The guy is entitled to his opinion whether it is right or wrong. If the readers jump up and criticize him because they do not like or agree with his opinion then they are doing what they claim to be against which is judging someone not on who they are but on something arbitrary like the length of their hair or the color of their skin.

So, yes, it is his opinion, not a news story, and yes, he is entitled to it. It does not mean that anyone else, has to agree with the opinion. They just to agree that it is his right to have it.
It is a sponsored opinion. Opinions matter. I don't see anyone here making ad hominums. If people do not push back on opinions like this one, people will live in an echo chamber of conservative prohibition ad infinitum.
 
It must be at least a half-way decent "opinion column" judging on how it got people to discussing the topic.
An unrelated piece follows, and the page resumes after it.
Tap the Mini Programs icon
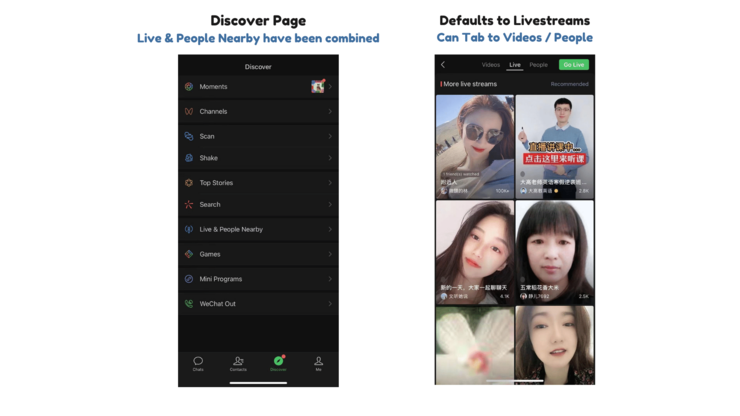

The guy is entitled to his opinion whether it is right or wrong. If the readers jump up and criticize him because they do not like or agree with his opinion then they are doing what they claim to be against which is judging someone not on who they are but on something arbitrary like the length of their hair or the color of their skin.

So, yes, it is his opinion, not a news story, and yes, he is entitled to it. It does not mean that anyone else, has to agree with the opinion. They just to agree that it is his right to have it.
Exactly
 
Opinions are swinging on canna in my state, they, the public, are watching Oregon street views on the news every night and equate the hard drug trade to our beloved plant, simple fricking plant. But it is. Somehow, someone needs to get out in front this growing mindset and separate pot from other drugs. Where is NORMAL now?
 
As long as humans live, other humans will believe they have the right and authority to decide what people can and cannot do with their lives, and which of us actually deserve rights to our own lives and autonomy. They have no qualms about using the threat of state violence to force their hypocrisy on the rest of us.